On dirait Benoît XVI attelé à la tâche de réparer tous les abus de la sainte Écriture commis par ses prédécesseurs. Le 7 décembre 1965, dans son discours de clôture du Concile, le pape Paul VI déclarait que « la vieille histoire du Samaritain a été le modèle de la spiritualité du Concile. » De quelle manière ? En se réconciliant avec « l’homme tel qu’en réalité il se présente à notre époque, l’homme vivant, l’homme tout entier occupé de soi, l’homme qui se fait non seulement le centre de tout ce qui l’intéresse, mais qui ose se prétendre le principe et la raison dernière de toute réalité », bref, « l’homme qui se fait Dieu. » Benoît XVI, pour sa part, ne semble pas disposé à s’agenouiller devant l’Ennemi de Dieu qui le défie et le hait, mais seulement devant Jésus-Christ présent dans le prochain :
« Enfin, il convient particulièrement de rappeler ici la grande parabole du Jugement dernier (cf. Mt 25, 31‑46), dans laquelle l’amour devient la mesure du jugement définitif concernant la valeur ou la non-valeur d’une vie humaine. Jésus s’identifie à ceux qui sont dans le besoin : les affamés, les assoiffés, les étrangers, ceux qui sont nus, les malades, les personnes qui sont en prison. “ Dans la mesure où vous l’avez fait à l’un de ces plus petits de mes frères, c’est à moi que vous l’avez fait. ”(Mt 25, 40) L’amour de Dieu et l’amour du prochain se fondent l’un dans l’autre : dans le plus petit, nous rencontrons Jésus lui-même et en Jésus nous rencontrons Dieu. »
Saint Paul en a eu la révélation sur le chemin de Damas : « Je suis Jésus que tu persécutes. »
AMOUR DE DIEU ET AMOUR DU PROCHAIN.
« 16. Après avoir réfléchi sur l’essence de l’amour et sur sa signification dans la foi biblique, une double question concernant notre comportement subsiste : Est-il seulement possible d’aimer Dieu alors qu’on ne le voit pas ? Et puis : l’amour peut-il se commander ? Au double commandement de l’amour correspond une double objection, qui résonne dans ces questions. Dieu, nul ne l’a jamais vu, comment pourrions-nous l’aimer ? Et, d’autre part : l’amour ne peut pas se commander ; c’est en définitive un sentiment que l’on a ou que l’on n’a pas, mais qui ne peut pas être créé par la volonté.

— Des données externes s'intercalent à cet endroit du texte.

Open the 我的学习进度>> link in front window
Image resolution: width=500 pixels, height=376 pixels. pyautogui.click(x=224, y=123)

« L’Écriture semble confirmer la première objection quand elle dit : “ Si quelqu’un dit :J’aime Dieu, alors qu’il a de la haine contre son frère, c’est un menteur. En effet, celui qui n’aime pas son frère, qu’il voit, est incapable d’aimer Dieu, qu’il ne voit pas. ”(1 Jn 4, 20) Mais ce texte n’exclut absolument pas l’amour de Dieu comme quelque chose d’impossible ; au contraire, dans le contexte de la première Épître de Jean, qui vient d’être citée, cet amour est explicitement requis. C’est le lien inséparable entre amour de Dieu et amour du prochain qui est souligné. Tous les deux s’appellent si étroitement que l’affirmation de l’amour de Dieu devient un mensonge si l’homme se ferme à son prochain ou plus encore s’il le hait. On doit plutôt interpréter le verset johannique dans le sens où aimer son prochain conduit à rencontrer également Dieu, et où se détourner de son prochain rend également aveugle envers Dieu. »

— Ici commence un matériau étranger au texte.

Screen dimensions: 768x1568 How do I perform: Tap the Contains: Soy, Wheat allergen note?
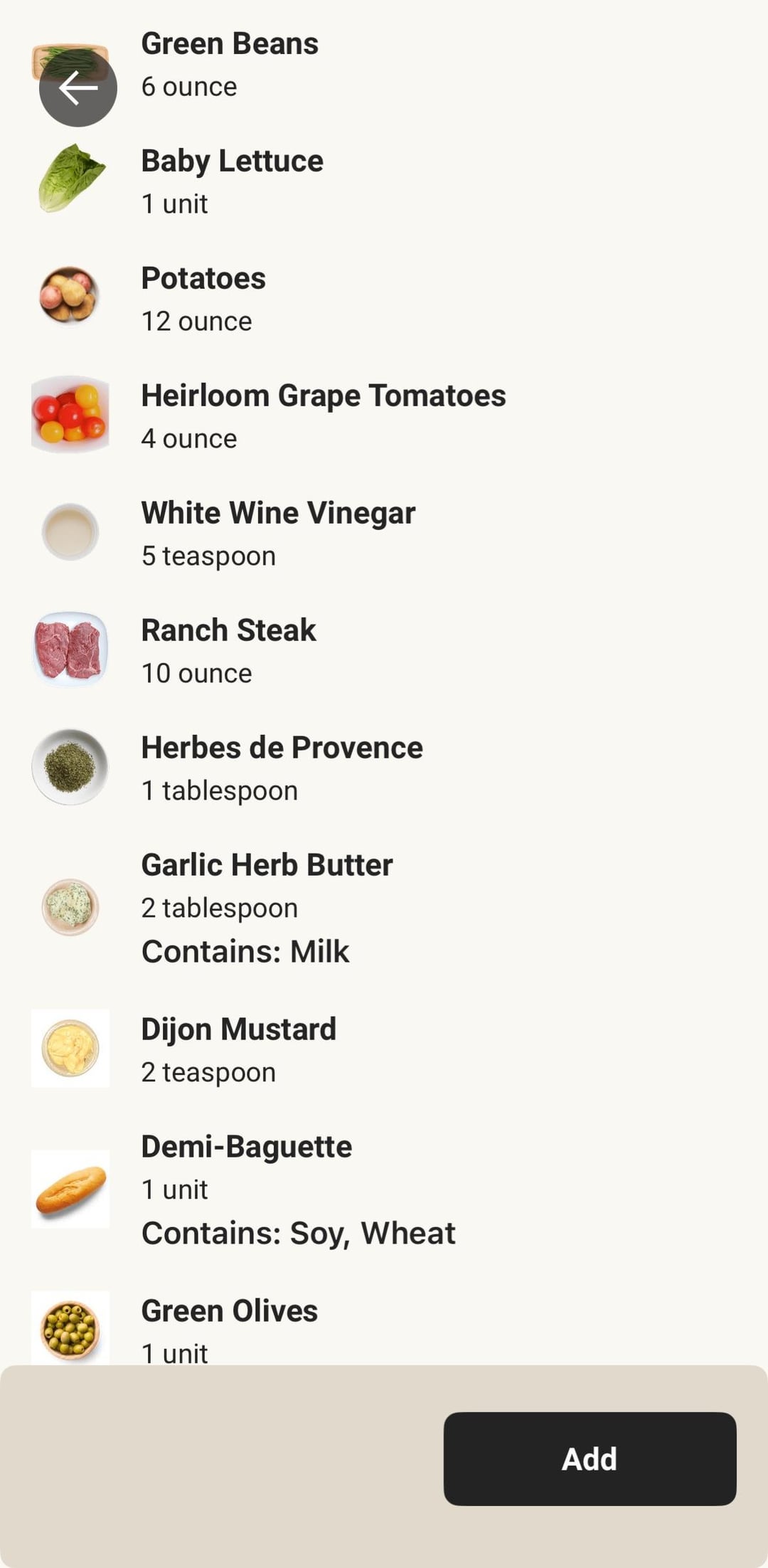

D’autant plus que mon prochain, c’est d’abord Jésus-Christ Notre-Seigneur en Personne, comme lui-même nous l’a révélé dans la parabole du Bon Samaritain.
« 17. En effet, personne n’a jamais vu Dieu tel qu’il est en lui-même. Et cependant, Dieu n’est pas resté totalement invisible à nos yeux ni simplement inaccessible. Dieu nous a aimés le premier, dit l’Épître de Jean qui vient d’être citée (cf. 4, 10) et cet amour de Dieu s’est manifesté parmi nous, il s’est rendu visible car Il “ a envoyé son Fils unique dans le monde pour que nous vivions par lui ”(1 Jn 4, 9). Dieu s’est rendu visible : en Jésus nous pouvons voir le Père (cf. Jn 14, 9).

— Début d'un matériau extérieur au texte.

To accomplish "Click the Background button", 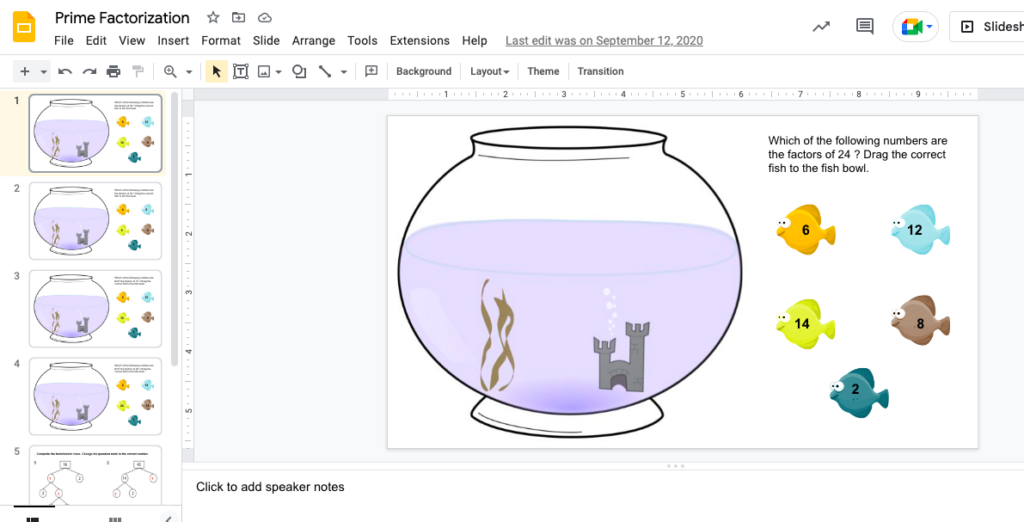I will [x=423, y=72].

« En fait, Dieu se rend visible de multiples manières. Dans l’histoire d’amour que la Bible nous raconte, Il vient à notre rencontre, Il cherche à nous conquérir : jusqu’à la dernière Cène, jusqu’au Cœur transpercé sur la croix, jusqu’aux apparitions du Ressuscité et aux grandes œuvres par lesquelles, grâce à l’action des Apôtres, Il a guidé le chemin de l’Église naissante.
« Et de même, par la suite, dans l’histoire de l’Église, le Seigneur n’a jamais été absent : il ne cesse de venir à notre rencontre, par des hommes à travers lesquels il transparaît, ainsi que par sa Parole, dans les sacrements, spécialement dans l’Eucharistie. Dans la liturgie de l’Église, dans sa prière, dans la communauté vivante des croyants, nous faisons l’expérience de l’amour de Dieu, nous percevons sa présence et nous apprenons aussi de cette façon à la reconnaître dans notre vie quotidienne.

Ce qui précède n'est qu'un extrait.